Já adolescente, ao passar junto de um café no fundo da Avenida dos Aliados, estranhei ver uma fila de 20 ou 30 homens todos alinhados, olhando uma mesa da esplanada. Depressa entrei no grupo dos que procuravam o melhor ângulo para observarem o cenário do cruzar de pernas de uma turista bem descontraída…

O sentido do pudor continuou a mudar ultrapassado que foi o sentimento da timidez ou vergonha, produzido pelo que pode ferir a decência, a honestidade e a modéstia. O que era impudico deixou de o ser, os limites passaram para além dos limites e a moda deu um forte contributo ao impor que se mostre sempre uma qualquer parte do corpo, correndo-se o risco, como dizia Cher, “de se ficar sem partes do corpo para mostrar”. Para além dos limites (ou talvez não…) relembro umas férias numa praia qualquer e uma das caminhadas ao longo da água, quando “tropecei” com três jovens de biquíni a jogar a bola. A imagem que me ficou foi a de “ tiras de tecido rodeadas de mulher por todos os lados”.

Os conceitos e mentalidades alteraram-se, o imoral passou a moral, o que era escondido passou a ser feito à luz do dia e o que era tabu passou a ser conversa normal de adolescentes, quando já não de crianças.

Diz-se que hoje há uma grande falta de pudor, expondo-se o corpo e a sexualidade de forma impensável, com comportamentos que deveriam manter-se na intimidade de cada um. Que se banalizou tudo, inclusive a sexualidade e a intimidade, expostas na praça pública como se não tivessem qualquer valor. E, pergunta-se, onde param os nossos valores?

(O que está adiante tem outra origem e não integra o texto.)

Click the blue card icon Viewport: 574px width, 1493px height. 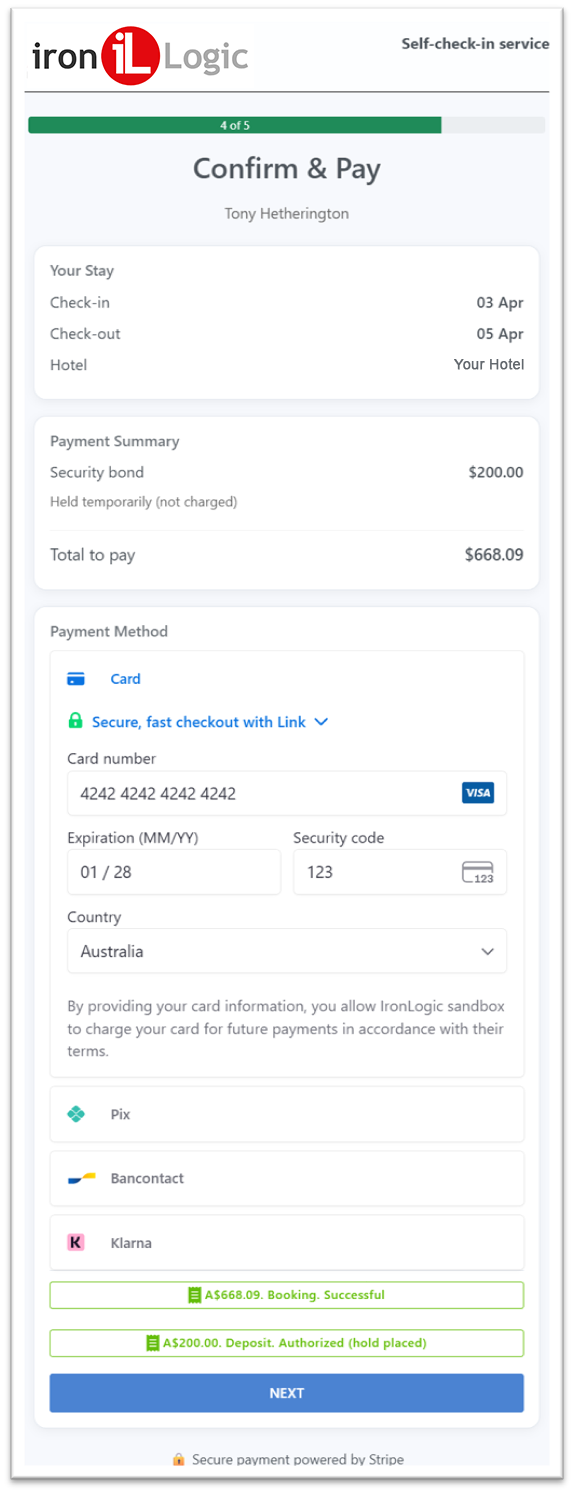click(x=76, y=679)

Com a banalização do corpo, as relações são essencialmente sexuais e menos emocionais, vivendo-se exclusivamente o corpo físico no seu lado sexual, destituído de alma e sentimento. E com isso os limites da fronteira que separa o pudico do impudico foram alterados, como se  fosse sinónimo de modernidade, a tal ponto que há quem tenha vergonha… de ser recatado.

Nesses limites sem limite conta-se a história do marido que só reparou no exagero do decote do vestido da mulher quando começou a ver alguns pêlos ao fundo…

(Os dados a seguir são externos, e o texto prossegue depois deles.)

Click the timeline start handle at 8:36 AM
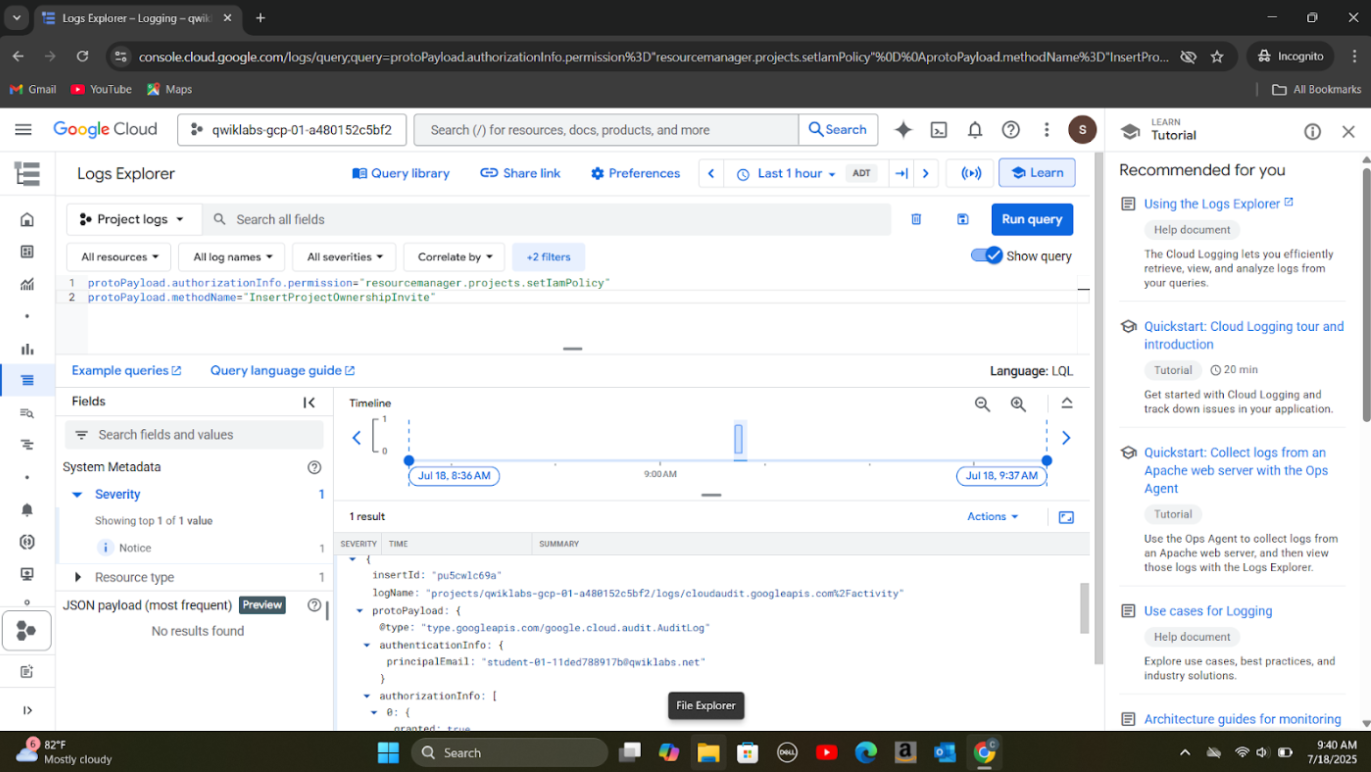The height and width of the screenshot is (772, 1371). click(409, 460)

O pudor faz parte de um conjunto de valores sociais, como  a honestidade, a lealdade, o respeito, a solidariedade e tantos outros que são determinantes numa sociedade, porque uma sociedade sem valores tende a cair na anarquia e a ruir, como ruíram muitas civilizações. No entanto, não faz sentido um retrocesso ao tempo da minha escola primária, do tornozelo e da perna, nem sequer ao da minha adolescência e da perna acima do joelho (a “paisagem” não seria tão interessante). Mas que continua a ser importante na nossa vida social, não há dúvidas.

Até porque o pudor é como o medo: Em dose adequada é protetor e estruturante, resguardando-nos na nossa intimidade, mas em demasia pode ser prejudicial.